Here is a set of records. Copy them all exactly.
DATA SHOWN Block Start
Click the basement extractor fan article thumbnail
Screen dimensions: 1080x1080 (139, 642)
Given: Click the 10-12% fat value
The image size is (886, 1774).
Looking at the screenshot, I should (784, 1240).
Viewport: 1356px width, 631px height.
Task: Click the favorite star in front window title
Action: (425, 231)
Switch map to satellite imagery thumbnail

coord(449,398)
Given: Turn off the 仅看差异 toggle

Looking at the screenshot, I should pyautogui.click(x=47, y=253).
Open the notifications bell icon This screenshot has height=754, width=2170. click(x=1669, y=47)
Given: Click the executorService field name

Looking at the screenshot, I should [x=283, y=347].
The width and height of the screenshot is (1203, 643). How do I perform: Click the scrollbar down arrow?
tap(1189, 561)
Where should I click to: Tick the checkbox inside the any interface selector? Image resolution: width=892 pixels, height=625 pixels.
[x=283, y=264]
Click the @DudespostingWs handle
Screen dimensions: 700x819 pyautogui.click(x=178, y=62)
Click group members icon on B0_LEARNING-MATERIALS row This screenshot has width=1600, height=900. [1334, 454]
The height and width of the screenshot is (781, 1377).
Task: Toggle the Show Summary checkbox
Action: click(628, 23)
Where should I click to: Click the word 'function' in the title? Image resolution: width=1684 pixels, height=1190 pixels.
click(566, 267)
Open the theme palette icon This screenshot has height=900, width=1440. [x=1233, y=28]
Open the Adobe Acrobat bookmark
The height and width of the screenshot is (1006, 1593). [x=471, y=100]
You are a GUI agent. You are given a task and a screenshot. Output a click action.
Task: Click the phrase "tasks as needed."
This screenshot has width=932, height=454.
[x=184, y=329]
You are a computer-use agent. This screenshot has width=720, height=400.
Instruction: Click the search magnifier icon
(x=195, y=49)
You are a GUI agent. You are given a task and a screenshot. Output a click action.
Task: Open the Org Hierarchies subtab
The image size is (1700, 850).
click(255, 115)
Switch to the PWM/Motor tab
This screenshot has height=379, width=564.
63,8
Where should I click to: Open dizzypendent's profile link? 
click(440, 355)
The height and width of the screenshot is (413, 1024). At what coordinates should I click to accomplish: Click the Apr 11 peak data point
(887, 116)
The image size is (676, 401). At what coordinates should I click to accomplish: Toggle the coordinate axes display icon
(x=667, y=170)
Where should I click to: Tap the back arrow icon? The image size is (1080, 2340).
DATA SHOWN Block End
=== SOLVED EXERCISE ===
Click the basement extractor fan article thumbnail
Screen dimensions: 1080x1080 (139, 642)
Given: Click the 10-12% fat value
The image size is (886, 1774).
Looking at the screenshot, I should (784, 1240).
Viewport: 1356px width, 631px height.
Task: Click the favorite star in front window title
Action: (425, 231)
Switch map to satellite imagery thumbnail

coord(449,398)
Given: Turn off the 仅看差异 toggle

Looking at the screenshot, I should pyautogui.click(x=47, y=253).
Open the notifications bell icon This screenshot has height=754, width=2170. click(x=1669, y=47)
Given: Click the executorService field name

Looking at the screenshot, I should [x=283, y=347].
The width and height of the screenshot is (1203, 643). How do I perform: Click the scrollbar down arrow?
tap(1189, 561)
Where should I click to: Tick the checkbox inside the any interface selector? Image resolution: width=892 pixels, height=625 pixels.
[x=283, y=264]
Click the @DudespostingWs handle
Screen dimensions: 700x819 pyautogui.click(x=178, y=62)
Click group members icon on B0_LEARNING-MATERIALS row This screenshot has width=1600, height=900. [1334, 454]
The height and width of the screenshot is (781, 1377).
Task: Toggle the Show Summary checkbox
Action: click(628, 23)
Where should I click to: Click the word 'function' in the title? Image resolution: width=1684 pixels, height=1190 pixels.
click(566, 267)
Open the theme palette icon This screenshot has height=900, width=1440. [x=1233, y=28]
Open the Adobe Acrobat bookmark
The height and width of the screenshot is (1006, 1593). [x=471, y=100]
You are a GUI agent. You are given a task and a screenshot. Output a click action.
Task: Click the phrase "tasks as needed."
This screenshot has width=932, height=454.
[x=184, y=329]
You are a computer-use agent. This screenshot has width=720, height=400.
Instruction: Click the search magnifier icon
(x=195, y=49)
You are a GUI agent. You are given a task and a screenshot. Output a click action.
Task: Open the Org Hierarchies subtab
The image size is (1700, 850).
click(255, 115)
Switch to the PWM/Motor tab
This screenshot has height=379, width=564.
63,8
Where should I click to: Open dizzypendent's profile link? 
click(440, 355)
The height and width of the screenshot is (413, 1024). At what coordinates should I click to accomplish: Click the Apr 11 peak data point
(887, 116)
The image size is (676, 401). At what coordinates should I click to accomplish: Toggle the coordinate axes display icon
(x=667, y=170)
Where should I click to: Tap the back arrow icon? The image size is (1080, 2340).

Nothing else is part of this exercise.